Ich habe mir zum Beispiel sagen lassen, dass sich eine noch stärkere Einbindung der frühen Fremdsprachenbegegnung in den rhythmisch-musischen Bereich auch auf die Entwicklung der Muttersprache des Kindes positiv auswirkt, insbesondere bei Kindern mit motorischen Störungen. Auch dies ist etwas, was mit den hiesigen Minderheitensprachen hervorragend zu leisten ist.

Dass Fremdsprachenkenntnisse, in der deutsch-dänischen Grenzregion nicht zuletzt Dänischkenntnisse, nach der Schule die Berufschancen von Arbeitnehmerinnen und Arbeitnehmern steigern, dürfte mittlerweile eine Binsenweisheit sein.
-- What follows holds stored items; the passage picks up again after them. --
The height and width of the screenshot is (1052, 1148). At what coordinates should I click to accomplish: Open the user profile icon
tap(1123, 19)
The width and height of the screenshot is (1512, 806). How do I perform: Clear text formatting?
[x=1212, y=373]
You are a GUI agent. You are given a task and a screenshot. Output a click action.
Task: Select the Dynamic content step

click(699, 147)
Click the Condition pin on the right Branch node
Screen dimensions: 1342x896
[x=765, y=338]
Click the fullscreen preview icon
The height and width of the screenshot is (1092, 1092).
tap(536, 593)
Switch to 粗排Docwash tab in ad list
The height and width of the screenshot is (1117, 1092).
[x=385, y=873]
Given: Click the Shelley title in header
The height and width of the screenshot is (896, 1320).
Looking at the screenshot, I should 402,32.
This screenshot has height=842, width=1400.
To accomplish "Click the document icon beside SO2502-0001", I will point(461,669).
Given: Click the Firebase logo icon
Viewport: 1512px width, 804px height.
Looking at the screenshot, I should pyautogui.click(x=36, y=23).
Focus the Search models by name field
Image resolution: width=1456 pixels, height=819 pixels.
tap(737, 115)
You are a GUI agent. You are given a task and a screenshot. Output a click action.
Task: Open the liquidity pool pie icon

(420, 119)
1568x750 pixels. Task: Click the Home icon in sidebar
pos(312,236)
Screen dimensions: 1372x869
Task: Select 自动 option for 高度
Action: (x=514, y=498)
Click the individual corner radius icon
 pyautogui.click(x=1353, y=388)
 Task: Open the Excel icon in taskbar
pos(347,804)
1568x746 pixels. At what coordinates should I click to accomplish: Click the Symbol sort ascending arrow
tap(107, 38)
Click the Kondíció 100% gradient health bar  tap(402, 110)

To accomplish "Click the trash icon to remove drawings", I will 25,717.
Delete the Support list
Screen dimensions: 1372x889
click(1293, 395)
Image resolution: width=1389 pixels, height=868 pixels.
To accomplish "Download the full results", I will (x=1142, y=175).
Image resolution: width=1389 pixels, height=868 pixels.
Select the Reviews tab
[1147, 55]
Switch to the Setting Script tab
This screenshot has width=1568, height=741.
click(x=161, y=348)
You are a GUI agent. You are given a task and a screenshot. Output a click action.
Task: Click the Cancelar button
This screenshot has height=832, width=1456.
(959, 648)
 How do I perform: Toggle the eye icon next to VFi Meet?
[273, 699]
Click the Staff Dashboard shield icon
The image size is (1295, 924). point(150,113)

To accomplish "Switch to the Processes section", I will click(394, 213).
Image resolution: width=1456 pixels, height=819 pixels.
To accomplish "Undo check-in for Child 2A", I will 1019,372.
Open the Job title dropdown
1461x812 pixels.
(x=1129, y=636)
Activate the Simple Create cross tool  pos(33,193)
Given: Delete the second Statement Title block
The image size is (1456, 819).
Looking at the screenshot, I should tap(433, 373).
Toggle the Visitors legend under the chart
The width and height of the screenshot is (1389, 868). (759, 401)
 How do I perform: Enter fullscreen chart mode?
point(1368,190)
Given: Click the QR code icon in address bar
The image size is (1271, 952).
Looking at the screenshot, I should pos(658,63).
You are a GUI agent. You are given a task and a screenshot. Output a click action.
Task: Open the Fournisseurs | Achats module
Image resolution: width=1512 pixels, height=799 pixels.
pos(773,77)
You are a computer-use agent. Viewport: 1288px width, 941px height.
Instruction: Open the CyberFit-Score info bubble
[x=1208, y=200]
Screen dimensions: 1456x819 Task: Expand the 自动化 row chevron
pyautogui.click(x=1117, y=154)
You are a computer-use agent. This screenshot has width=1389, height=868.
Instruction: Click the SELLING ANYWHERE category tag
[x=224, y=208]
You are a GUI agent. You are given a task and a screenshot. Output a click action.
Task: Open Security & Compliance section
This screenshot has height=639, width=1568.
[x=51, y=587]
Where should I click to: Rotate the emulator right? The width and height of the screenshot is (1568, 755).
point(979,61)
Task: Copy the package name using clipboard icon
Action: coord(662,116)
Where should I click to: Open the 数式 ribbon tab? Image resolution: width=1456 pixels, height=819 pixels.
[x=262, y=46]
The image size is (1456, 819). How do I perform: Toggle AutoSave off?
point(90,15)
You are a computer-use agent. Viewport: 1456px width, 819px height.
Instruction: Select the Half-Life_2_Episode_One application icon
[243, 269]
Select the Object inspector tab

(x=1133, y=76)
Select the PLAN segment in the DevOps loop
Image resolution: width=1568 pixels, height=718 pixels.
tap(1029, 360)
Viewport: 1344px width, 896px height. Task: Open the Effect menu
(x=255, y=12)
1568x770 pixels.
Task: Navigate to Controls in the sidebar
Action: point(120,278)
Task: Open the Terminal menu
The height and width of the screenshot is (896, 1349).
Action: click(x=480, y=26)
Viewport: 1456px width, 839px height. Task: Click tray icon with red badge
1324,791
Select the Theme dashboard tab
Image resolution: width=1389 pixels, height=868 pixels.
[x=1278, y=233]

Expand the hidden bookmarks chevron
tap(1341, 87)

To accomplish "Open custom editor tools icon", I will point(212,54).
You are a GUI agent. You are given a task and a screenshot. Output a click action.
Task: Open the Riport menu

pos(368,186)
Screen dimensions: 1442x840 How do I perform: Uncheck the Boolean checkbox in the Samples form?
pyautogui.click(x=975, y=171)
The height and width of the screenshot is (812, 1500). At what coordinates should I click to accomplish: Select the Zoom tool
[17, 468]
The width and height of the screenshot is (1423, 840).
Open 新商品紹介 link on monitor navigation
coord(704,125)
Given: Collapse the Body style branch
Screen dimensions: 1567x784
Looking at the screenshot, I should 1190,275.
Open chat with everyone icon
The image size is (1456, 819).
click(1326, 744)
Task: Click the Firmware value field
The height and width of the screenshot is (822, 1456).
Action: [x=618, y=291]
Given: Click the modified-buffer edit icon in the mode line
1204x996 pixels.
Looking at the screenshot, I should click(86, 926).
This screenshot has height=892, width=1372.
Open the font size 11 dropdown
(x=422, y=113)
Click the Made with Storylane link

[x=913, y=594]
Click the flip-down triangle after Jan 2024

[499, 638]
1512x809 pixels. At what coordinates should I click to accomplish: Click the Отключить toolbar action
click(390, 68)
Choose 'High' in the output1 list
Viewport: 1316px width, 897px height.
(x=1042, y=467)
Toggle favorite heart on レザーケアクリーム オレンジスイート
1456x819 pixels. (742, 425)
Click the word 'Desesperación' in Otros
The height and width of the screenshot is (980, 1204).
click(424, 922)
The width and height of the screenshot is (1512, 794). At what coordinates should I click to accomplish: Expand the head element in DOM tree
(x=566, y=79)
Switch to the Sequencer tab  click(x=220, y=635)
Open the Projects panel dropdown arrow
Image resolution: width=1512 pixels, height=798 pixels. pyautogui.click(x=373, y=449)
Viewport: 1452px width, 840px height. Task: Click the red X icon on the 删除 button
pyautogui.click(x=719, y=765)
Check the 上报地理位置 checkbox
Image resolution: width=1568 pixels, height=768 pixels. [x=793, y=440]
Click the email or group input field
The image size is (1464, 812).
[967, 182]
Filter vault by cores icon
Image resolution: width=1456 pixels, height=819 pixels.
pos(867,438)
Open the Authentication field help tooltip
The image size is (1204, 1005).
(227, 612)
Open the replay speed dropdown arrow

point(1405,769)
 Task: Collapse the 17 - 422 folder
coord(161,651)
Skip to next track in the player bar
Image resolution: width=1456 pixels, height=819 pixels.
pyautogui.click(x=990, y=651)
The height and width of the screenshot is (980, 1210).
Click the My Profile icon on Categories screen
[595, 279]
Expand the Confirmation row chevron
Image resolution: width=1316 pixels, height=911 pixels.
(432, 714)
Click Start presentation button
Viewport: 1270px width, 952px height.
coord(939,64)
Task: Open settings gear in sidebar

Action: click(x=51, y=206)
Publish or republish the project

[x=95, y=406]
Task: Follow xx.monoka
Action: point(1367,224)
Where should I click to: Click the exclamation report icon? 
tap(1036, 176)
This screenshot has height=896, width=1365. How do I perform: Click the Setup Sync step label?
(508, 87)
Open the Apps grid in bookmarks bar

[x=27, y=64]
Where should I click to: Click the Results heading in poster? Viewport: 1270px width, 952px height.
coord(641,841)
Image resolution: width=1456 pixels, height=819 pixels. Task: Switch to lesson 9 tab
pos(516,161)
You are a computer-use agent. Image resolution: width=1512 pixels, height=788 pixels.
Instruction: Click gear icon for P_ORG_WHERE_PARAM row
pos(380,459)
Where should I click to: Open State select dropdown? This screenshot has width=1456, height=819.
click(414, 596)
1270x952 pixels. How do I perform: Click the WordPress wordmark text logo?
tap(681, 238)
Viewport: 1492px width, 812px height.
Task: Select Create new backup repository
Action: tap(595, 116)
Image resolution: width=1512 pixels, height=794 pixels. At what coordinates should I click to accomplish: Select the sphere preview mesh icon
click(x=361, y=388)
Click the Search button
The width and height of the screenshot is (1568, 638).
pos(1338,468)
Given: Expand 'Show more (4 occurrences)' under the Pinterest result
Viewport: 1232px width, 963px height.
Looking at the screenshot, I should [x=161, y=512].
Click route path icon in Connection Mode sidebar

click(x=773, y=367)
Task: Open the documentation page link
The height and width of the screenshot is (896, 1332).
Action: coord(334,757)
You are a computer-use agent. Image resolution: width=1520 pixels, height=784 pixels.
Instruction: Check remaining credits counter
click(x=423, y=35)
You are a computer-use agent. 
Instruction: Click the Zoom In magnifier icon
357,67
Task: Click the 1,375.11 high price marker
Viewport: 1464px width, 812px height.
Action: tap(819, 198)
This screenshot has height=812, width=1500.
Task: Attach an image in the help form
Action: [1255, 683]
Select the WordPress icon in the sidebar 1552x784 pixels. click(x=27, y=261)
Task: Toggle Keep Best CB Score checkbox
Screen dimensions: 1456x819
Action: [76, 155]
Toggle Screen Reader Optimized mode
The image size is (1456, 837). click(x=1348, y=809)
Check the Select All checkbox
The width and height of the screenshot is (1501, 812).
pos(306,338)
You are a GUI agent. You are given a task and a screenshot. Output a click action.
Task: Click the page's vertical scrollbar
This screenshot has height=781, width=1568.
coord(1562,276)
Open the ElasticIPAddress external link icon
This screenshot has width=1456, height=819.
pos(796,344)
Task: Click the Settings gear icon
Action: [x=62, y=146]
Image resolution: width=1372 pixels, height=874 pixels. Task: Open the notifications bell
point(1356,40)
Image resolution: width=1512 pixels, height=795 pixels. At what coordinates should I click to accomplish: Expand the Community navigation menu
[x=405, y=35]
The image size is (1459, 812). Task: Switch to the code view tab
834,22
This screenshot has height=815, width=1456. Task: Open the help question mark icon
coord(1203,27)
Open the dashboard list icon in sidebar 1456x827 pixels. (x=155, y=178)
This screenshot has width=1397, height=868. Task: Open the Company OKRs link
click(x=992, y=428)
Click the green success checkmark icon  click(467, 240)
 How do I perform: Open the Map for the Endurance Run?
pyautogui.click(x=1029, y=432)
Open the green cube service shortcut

Ich kann auf die vor kurzem durchgeführte Veranstaltung der IHK Flensburg und auf den Aktionstag Region Schleswig-Sønderjylland zur dänischen Sprache unter der Schirmherrschaft des Landtagspräsidenten verweisen. Der Aktionstag zeigte, dass wir uns in die richtige Richtung bewegen. Es gibt noch genug zu tun, erst recht im schulischen Bereich. Dies möchte ich hervorheben. Dazu hatte ich eine Kleine Anfrage gestellt. Auch diese belegt es.